The case centred around use of the arms’ length principle with two prongs to the Commission’s argument. It disputed the level of royalties paid to a Starbucks subsidiary, Alki, which was UK based, for coffee roasting expertise, as well as arguing that Starbucks Manufacturing paid inflated prices for green coffee beans from another subsidiary in Switzerland, further reducing its tax liability.
The Commission argued that a tax ruling issued by the Dutch government in 2008 gave a selective advantage to Starbucks Manufacturing (SMBV) and slashed the company’s tax bill by €30m. This meant that Starbucks’s Dutch subsidiary only paid €600,000 in taxes.
The case was first heard in 2015 and has taken four years to get to the General Court.
The General Court ruling stated: ‘As regards the amount of the royalty paid by SMBV to Alki, according to an analysis of SMBV’s functions in relation to the royalty and an analysis of comparable roasting agreements considered by the Commission in the contested decision, the Court finds that the Commission failed to demonstrate that the level of the royalty should have been zero or that it resulted in an advantage within the meaning of the Treaty.’

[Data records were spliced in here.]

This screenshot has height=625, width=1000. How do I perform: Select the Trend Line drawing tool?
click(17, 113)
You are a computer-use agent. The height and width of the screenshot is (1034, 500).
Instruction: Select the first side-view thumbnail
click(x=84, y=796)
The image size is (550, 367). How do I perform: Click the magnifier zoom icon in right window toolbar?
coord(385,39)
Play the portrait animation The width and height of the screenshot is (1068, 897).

The ruling also criticised the way the Commission had interpreted the arm’s length principle, which it said ‘violated the member states’ fiscal autonomy’.
In addition, the Court said that' the price of those beans was an element of SMBV’s costs that was outside the scope of the APA [advance pricing arrangement] and that, in any event, the Commission’s findings did not suffice to demonstrate the existence of an advantage within the meaning of Article 107 TFEU'.
In a statement, Starbucks said: Starbucks welcomes the decision by the European Court that makes clear Starbucks did not receive any special tax treatment from the Netherlands. Starbucks pays all of its taxes wherever they are due.’
Reacting to the Starbucks ruling, Dutch state secretary for finance Menno Snel said: ‘It is good that we now have clarity about the European Commission’s state aid case against the Netherlands concerning Starbucks. This judgment means that the Dutch Tax and Customs Administration did not treat Starbucks any differently or more favourably than other companies.
‘In the case of Starbucks, the Netherlands lodged its action in 2015 because the European Commission based its ruling that state aid had been provided on an arm’s length principle that does not exist in EU law.
‘The Netherlands argued before the General Court that this assessment must be made on the basis of national law. Our national law on this point is based on the OECD guidelines,’ adding that the General Court ‘found that no state aid has been provided because an arm’s length price was agreed in the tax ruling, as a result of which Starbucks was treated no differently than similar companies’.
Fiat Chrysler ruling
However, the court ruled that Fiat Chrysler Finance Europe must pay Luxembourg between €20m and €30m in corporate income tax related to intra-group loans for treasury and financing services to group companies across Europe. The main argument was that the financial services should be treated and taxed in the same way as banking services, and that the arrangement was 'artificial' as it created an internal market to reduce tax liability.
The Commission argued that group subsidiary Fiat Finance and Trade's (FFT) activities were comparable to those of a bank so the taxable profits should be determined in a similar way as for a bank, as a calculation of return on capital deployed by the company for its financing activities. It said that the tax ruling endorsed an artificial and extremely complex methodology that is not appropriate for the calculation of taxable profits reflecting market conditions.
It added that 'the argument of the Grand Duchy of Luxembourg that FFT was obliged, as a financing company, to have minimum capital in accordance with the Circular must be rejected as ineffective'.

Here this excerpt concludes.